I called for the sun and he came.

I called for the sun and he came.

He slipped in without ceremony, the way he always does, quiet at the curtain's edge before committing to the room. Dust rose to greet him, floating in evidence of all the days that had passed undisturbed. He cast his theatrical glare across the chair, found the empty mug, the clothes in their patient piles, something unfinished on the plate. He noted it all and said nothing. That is his way.

He has not always been able to find me so easily. For a long time, something else was keeping the curtains drawn on my behalf. That thing.

That thing that moved in without asking and immediately had opinions. About what I wore, as though my clothes were its autobiography. About my friends, who it decided, quietly and firmly, were too much trouble. About my bed, which it considered a reasonable place to spend the better part of a life. It rearranged my hours with the authority of a landlord who has forgotten they are a guest.

It believed itself to be kind. This was perhaps its most exhausting quality. It spoke of protection while building walls, offered rest while stealing motion, wrapped its hands around my days and called it shelter. The thing did not think it was hurting me. That was the thing about the thing.

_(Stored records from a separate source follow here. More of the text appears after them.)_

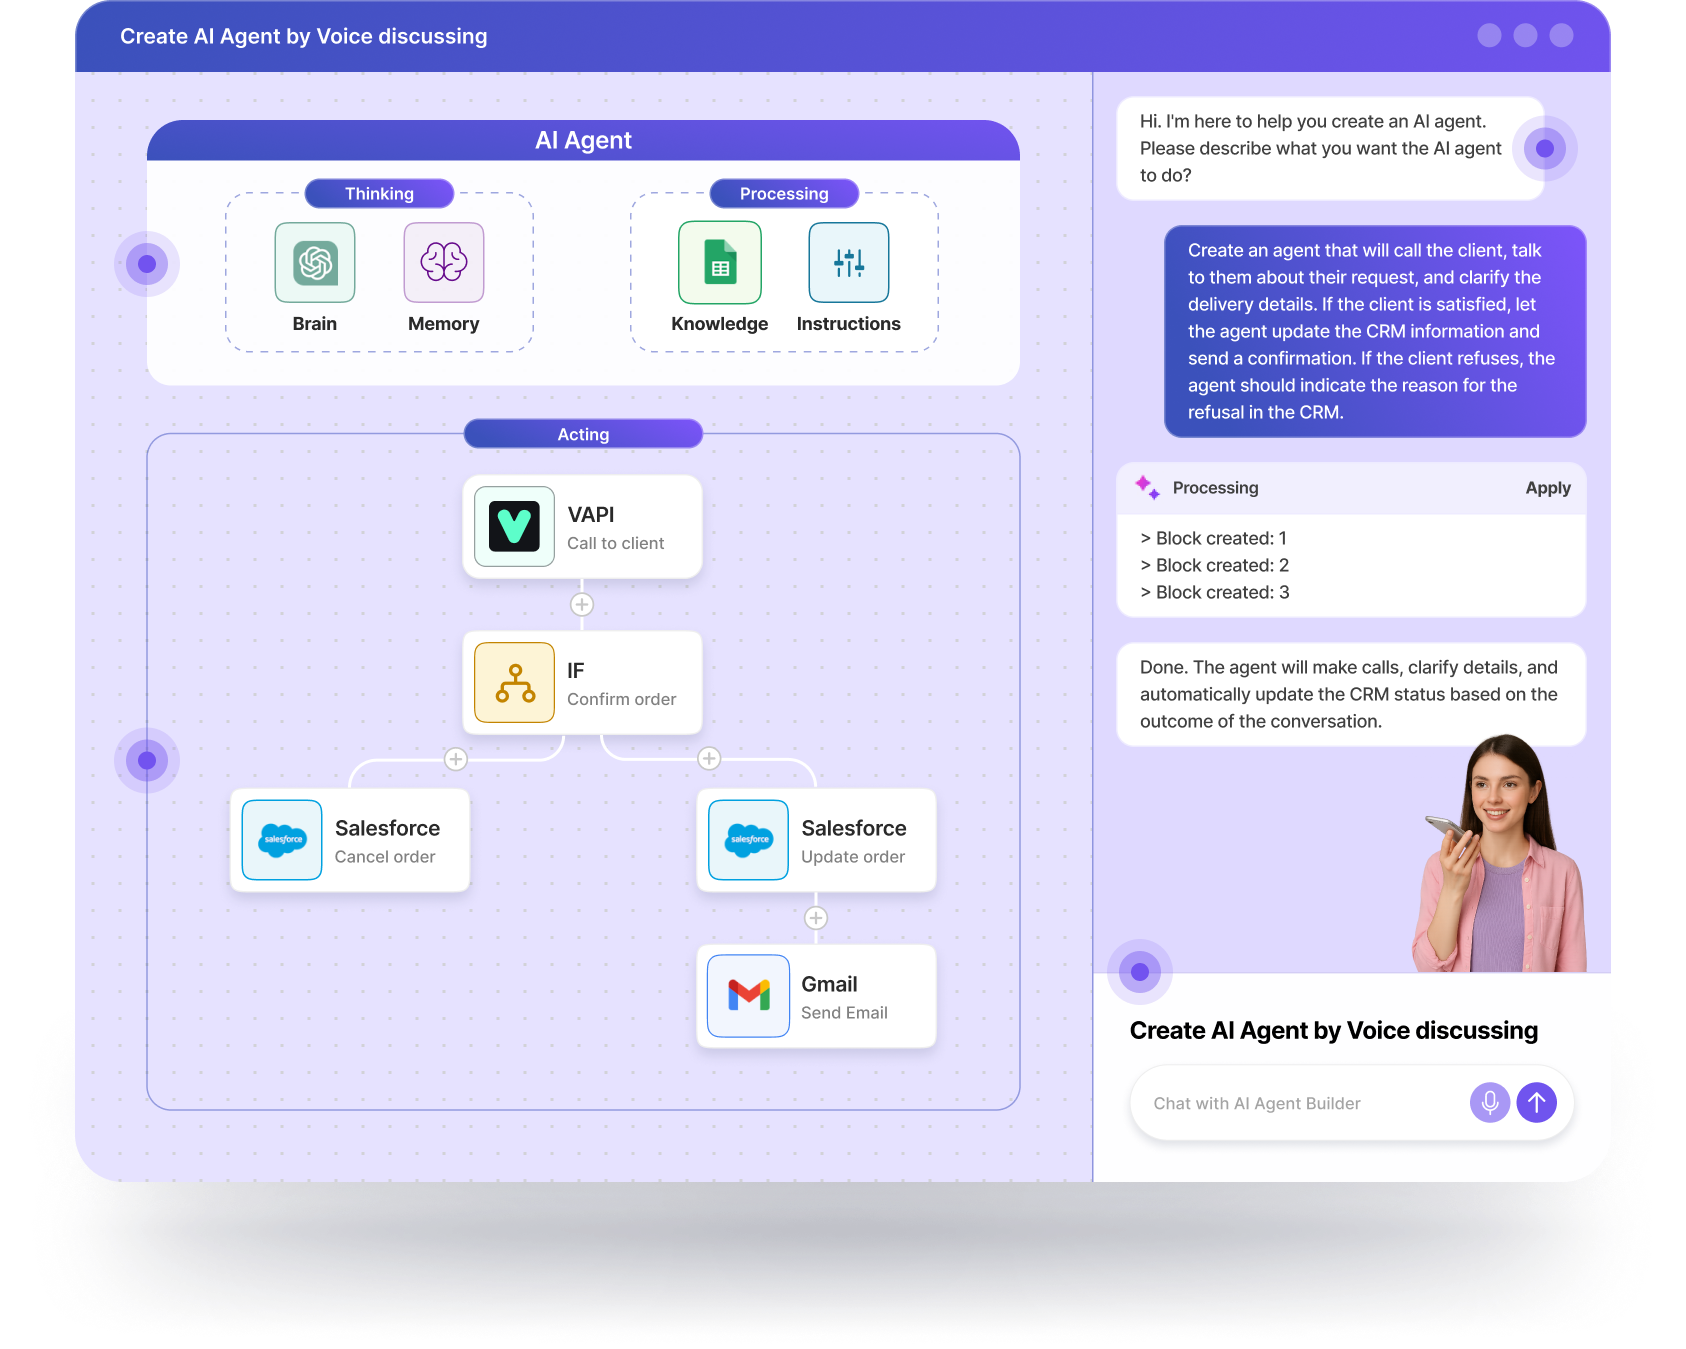Switch to the Thinking section
Screen dimensions: 1686x1349
pyautogui.click(x=379, y=193)
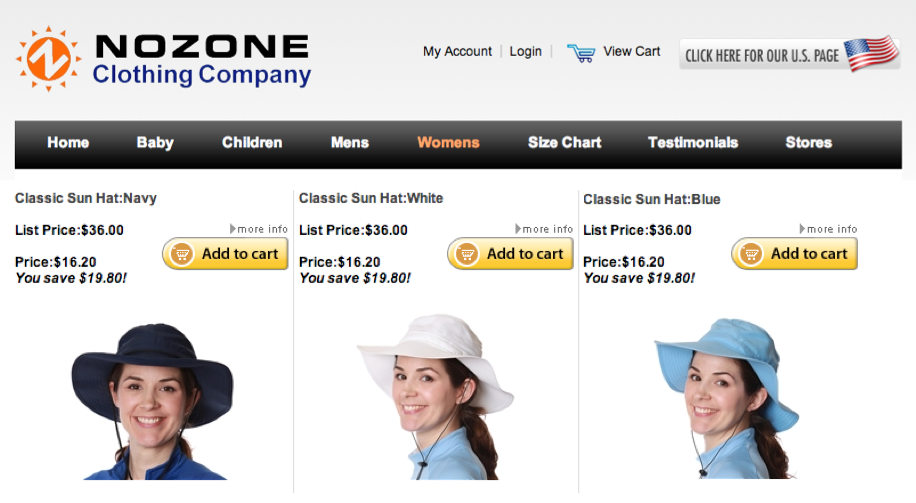Click cart icon on Navy hat's Add to cart
916x503 pixels.
pyautogui.click(x=182, y=254)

Come night, it became an archivist. It would wait until I was most defenceless, until the dark had thinned me down to nothing, and then open its careful files, every regret cross-referenced, every failure annotated, every small cruelty I had ever received or caused presented in chronological order for my consideration. And then, when I wept, it would stay. Sit right beside me in the dark, patient and close, almost warm. I have not yet decided whether that was mercy or the deepest cruelty of all.

It had opinions on my menu too. Some weeks it put me on a quiet diet, removed appetite like a privilege I had not earned. Other weeks it filled me past the point of feeling, as though fullness could be a kind of forgetting. My body, faithful and bewildered, listened either way. It always does.

But today I called for the Sun and he came. Without ceremony. Without making a fuss about how long I had kept him waiting.

That felt, in its small way, like something.